(Dataset entries)
-*-

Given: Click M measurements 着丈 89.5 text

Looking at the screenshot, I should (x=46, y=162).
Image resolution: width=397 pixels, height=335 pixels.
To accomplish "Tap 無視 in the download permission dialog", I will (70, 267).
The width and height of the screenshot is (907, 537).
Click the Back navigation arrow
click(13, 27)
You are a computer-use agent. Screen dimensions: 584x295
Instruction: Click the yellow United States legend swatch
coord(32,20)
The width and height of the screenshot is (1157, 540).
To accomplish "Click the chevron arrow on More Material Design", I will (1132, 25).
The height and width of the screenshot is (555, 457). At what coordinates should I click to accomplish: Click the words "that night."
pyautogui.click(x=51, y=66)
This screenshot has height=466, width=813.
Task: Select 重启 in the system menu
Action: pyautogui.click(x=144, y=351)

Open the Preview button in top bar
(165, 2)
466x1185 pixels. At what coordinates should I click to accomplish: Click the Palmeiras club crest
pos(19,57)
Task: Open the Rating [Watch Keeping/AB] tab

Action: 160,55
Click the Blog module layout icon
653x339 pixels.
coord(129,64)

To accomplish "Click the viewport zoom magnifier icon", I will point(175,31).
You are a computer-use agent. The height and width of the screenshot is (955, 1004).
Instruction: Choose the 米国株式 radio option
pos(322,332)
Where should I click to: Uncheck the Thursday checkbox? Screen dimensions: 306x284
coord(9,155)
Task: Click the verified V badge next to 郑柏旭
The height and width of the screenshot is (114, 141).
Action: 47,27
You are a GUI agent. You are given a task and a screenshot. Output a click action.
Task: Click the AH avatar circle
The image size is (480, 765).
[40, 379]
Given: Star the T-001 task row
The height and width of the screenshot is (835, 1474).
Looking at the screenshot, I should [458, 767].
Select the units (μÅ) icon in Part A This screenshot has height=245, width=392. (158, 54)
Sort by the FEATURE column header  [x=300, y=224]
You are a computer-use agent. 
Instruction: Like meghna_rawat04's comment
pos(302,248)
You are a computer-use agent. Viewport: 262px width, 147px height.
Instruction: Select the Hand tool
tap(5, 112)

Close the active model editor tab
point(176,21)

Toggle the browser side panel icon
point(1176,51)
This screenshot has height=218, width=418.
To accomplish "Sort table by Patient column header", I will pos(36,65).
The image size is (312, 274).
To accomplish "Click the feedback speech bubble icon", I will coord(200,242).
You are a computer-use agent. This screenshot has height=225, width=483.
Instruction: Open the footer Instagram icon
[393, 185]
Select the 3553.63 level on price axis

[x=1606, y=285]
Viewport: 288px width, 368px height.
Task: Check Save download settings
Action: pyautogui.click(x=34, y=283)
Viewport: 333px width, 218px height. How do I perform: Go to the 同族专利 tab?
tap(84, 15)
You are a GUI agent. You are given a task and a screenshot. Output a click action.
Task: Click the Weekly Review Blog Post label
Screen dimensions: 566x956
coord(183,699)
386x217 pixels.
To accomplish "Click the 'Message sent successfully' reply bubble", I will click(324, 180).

-*-

• _GOAL OF THE EXERCISE_
For every line of the records that has the word "agent" in it, make a copy.

• _SOLUTION_
You are a computer-use agent. Screen dimensions: 584x295
You are a computer-use agent. The height and width of the screenshot is (955, 1004).
You are a GUI agent. You are given a task and a screenshot. Output a click action.
You are a computer-use agent. 
You are a computer-use agent. Viewport: 262px width, 147px height.
You are a computer-use agent. This screenshot has height=225, width=483.
You are a GUI agent. You are given a task and a screenshot. Output a click action.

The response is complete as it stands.